Here we, therefore, develop a free, open-source, user-friendly web-based tool called MSABrowser to dynamically and rapidly visualize MSAs, with the integration of variant-specific annotations [the clinical significance, phenotypic relevance, OrthoVars, post-translational modifications (PTMs), variant ID, etc.] to the corresponding positions (e.g. p. C4957Y in human RYR2 and p. C4956Y in mice Ryr2) (Fig. 1). MSABrowser is based on a JavaScript programming language that enables users to construct interactive pages with complex features, so it works easily without installation on any modern web browser.

Fig. 1.

Fig. 1.

An overview of the MSABrowser tool. MSA for homologous proteins of the human TUBA1A is depicted in this figure, along with genetic variations on the corresponding positions on sequences and associated intervals such as protein domains. (A) (I) The annotation part represents the specified intervals for the sequence and in this example, it is used for illustrating the positions of the protein domains with cross-link features that enable users to locate the website or page of the original database or article. (II) The notification part shows any type of defined modifications as a red asterisk above the sequence per position and displays the searched position in a species above the alignments. (III) The sequence alignment part contains the imported alignment data with the previously selected colour scheme. Also, rounded (circle) positions indicate that at least one genetic variation or modification exists in this position. A rectangular white background pop-up box appears when the mouse hovers the specific position in the sequence and the genetic variations and modifications are listed in this pop-up box. On the bottom, an auto-generated ‘Consensus’ sequence is displayed.
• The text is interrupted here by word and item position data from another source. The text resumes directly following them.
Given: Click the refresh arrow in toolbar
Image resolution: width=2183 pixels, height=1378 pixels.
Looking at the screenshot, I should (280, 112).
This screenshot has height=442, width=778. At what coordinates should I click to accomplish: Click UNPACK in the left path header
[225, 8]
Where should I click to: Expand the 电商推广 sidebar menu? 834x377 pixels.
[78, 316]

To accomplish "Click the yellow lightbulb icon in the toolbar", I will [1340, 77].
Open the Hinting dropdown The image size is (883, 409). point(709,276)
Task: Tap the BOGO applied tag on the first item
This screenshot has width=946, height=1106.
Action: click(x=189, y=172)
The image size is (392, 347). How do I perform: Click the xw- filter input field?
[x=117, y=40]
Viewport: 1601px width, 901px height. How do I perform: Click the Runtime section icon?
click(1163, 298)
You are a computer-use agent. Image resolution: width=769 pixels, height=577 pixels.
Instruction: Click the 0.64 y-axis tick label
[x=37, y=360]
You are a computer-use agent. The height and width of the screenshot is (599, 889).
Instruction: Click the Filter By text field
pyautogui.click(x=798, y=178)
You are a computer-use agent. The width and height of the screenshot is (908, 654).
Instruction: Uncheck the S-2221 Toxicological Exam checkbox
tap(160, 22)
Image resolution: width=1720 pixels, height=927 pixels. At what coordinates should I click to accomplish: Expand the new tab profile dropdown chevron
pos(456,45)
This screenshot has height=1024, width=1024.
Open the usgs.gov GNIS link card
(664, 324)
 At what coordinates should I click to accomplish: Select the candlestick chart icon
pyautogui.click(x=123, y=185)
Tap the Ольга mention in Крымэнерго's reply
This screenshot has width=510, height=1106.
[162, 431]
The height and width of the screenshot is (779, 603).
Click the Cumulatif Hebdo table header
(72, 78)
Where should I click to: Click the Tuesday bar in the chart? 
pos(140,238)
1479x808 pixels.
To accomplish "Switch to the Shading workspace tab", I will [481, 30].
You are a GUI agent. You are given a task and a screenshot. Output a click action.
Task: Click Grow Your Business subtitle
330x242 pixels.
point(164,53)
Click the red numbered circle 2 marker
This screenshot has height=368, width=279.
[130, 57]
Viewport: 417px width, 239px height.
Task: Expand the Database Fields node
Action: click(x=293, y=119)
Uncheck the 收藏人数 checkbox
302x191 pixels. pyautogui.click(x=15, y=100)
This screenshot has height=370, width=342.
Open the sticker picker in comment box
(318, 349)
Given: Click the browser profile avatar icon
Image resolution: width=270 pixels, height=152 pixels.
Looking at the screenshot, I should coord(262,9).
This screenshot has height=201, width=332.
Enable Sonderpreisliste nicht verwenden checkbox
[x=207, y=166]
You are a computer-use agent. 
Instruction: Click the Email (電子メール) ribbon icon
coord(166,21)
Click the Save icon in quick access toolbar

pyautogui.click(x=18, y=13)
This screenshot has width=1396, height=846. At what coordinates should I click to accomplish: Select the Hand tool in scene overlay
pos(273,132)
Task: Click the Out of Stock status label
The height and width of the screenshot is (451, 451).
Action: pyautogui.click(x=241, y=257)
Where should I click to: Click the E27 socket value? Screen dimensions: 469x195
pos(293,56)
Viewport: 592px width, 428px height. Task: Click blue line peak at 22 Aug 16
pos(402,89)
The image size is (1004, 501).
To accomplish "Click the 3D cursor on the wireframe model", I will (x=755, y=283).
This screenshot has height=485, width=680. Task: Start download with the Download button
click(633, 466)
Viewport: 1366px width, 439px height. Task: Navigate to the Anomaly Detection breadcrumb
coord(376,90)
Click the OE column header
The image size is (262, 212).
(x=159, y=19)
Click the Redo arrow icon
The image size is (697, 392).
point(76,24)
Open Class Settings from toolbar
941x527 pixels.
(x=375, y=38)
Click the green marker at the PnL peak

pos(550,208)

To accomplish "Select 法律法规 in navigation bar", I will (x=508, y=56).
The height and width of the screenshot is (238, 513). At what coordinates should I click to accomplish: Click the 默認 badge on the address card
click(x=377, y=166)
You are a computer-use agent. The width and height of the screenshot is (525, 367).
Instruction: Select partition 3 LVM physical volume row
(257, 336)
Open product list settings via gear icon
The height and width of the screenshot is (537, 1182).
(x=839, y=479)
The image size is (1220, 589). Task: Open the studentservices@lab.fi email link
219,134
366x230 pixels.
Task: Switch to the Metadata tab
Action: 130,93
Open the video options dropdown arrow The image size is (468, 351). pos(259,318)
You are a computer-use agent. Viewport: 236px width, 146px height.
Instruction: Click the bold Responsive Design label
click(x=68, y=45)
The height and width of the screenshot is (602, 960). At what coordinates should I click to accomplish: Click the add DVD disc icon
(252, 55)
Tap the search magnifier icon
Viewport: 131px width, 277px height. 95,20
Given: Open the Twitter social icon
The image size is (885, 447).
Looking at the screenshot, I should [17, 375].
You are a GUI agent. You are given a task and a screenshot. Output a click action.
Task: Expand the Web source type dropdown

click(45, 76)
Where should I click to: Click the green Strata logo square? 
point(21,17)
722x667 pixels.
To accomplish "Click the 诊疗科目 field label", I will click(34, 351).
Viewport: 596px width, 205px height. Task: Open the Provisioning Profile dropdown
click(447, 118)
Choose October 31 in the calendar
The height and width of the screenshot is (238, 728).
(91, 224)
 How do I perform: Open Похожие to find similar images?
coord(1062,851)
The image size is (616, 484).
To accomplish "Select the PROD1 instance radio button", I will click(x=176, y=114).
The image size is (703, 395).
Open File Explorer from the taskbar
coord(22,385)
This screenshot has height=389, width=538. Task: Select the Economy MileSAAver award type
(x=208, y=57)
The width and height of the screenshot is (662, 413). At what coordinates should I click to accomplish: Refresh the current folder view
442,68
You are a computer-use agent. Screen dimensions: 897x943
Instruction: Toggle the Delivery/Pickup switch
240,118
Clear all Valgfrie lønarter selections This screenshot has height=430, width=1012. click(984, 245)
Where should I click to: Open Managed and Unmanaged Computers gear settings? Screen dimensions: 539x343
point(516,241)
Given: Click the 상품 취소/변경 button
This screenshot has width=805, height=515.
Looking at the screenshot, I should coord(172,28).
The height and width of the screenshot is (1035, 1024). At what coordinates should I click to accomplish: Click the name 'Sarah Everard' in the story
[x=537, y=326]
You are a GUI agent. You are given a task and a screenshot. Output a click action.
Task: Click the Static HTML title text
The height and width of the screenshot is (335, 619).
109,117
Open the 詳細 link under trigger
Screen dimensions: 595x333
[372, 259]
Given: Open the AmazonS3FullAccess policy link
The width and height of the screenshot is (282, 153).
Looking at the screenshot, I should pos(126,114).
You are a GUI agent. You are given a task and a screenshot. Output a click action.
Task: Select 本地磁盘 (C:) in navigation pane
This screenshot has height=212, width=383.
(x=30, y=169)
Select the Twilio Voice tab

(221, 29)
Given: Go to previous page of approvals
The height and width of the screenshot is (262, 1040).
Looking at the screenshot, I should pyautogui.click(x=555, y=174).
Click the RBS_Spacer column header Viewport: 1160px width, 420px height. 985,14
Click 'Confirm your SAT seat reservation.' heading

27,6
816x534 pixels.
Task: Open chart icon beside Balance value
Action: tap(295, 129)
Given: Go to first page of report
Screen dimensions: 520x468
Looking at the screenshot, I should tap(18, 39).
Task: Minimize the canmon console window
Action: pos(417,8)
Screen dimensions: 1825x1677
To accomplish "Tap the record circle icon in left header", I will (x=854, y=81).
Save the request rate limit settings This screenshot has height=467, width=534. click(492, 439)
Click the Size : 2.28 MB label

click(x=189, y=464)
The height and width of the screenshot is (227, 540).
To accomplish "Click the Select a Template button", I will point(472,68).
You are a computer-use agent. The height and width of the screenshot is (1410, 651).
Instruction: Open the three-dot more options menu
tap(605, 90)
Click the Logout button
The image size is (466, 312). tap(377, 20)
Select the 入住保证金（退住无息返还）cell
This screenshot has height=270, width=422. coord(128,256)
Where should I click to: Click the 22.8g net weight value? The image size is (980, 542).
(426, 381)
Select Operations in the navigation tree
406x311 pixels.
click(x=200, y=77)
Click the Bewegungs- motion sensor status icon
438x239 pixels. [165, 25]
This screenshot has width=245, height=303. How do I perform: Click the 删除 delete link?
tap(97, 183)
On the left side, species names contain cross-reference links for referring to the dedicated page of the sequence according to its protein identifier such as a UniProt number and the near-white ‘x’ button enables users to hide the sequence from the alignment together with its identifier. (IV) A position in the sequence of any species listed in the alignment can be searched and the sequence alignment data in FASTA format can be downloaded with the blue button and visualization of alignment data can be exported as PNG format. Also, with the green ‘Reset’ button, it is available to reload the viewer. (B) Visualization of MSAs of six virus spike proteins with the MSABrowser tool. The positions with the annotations are marked in a circle, while the positions without annotations are displayed in a square. The full MSA comparisons with annotations can be found at our dedicated GitHub site https://thekaplanlab.github.io/ (C) Shown is the display of orthologous variants (OrthoVars), the positions of amino acid position or nucleotide, or PTMs with the programmable notification part of MSABrowser

MSABrowser introduces four major novelties: first, the flexible annotation of genetic variants (c.88C>G or p.P30A), OrthoVars, nonsense variants (a stop codon) or PTMs (ubiquitination at Lysine 2563; K2563-ub) into the respective sequence positions on the PSA and MSA (Fig. 1A–C) (Pir et al., 2021). For example, p. H565Y in human FARSB (Protein ID = human NP_005678.3) is an OrthoVar of p. H567Y in C. elegans FARS-3 (the orthologue of human FARSB; Protein ID = C. elegans NP_495785). These OrthoVars were inserted into the PSA of human FARSB and C. elegans FARS-3 at their respective sequence locations (Pir et al., 2021). Second, multiple annotations, such as small insertions/deletions, protein domains (e.g. SH3 domains) and/or user-specified intervals, and CRISPR single guide RNA (sgRNA) targeting a particular region of a genome can be added at the same time to the corresponding positions; third, the variant-specific annotations, including phenotypic data, variant ID and allele frequency, can be integrated into the corresponding positions. For example, p. R79Q in ARL13B (Protein ID = NP_001167621.1) has several variant-specific annotations, including variant ID (rs121912606), an allele frequency (3.98e-6), predicted as a pathogenic variant, and disease association (causing Joubert syndrome) (Cantagrel et al., 2008; Karczewski et al., 2020), and all of these annotations can easily be co-viewed at the respective site. Finally, while MSABrowser can dynamically and quickly visualize sequence alignments, variations and annotations, scrolling through PSAs/MSAs, searching and custom styling are implemented, thus allowing for a quick search of a specific position in species (such as 4th position in the first protein or 68th position in the second genomic sequence). Because scrolling to specific positions is not always possible, MSABrowser provides a feature that directly navigates users to specific positions. Furthermore, MSABrowser allows users to expand the context to include an image, link or other components (HTML tag) in the pop-up box (Fig. 1A).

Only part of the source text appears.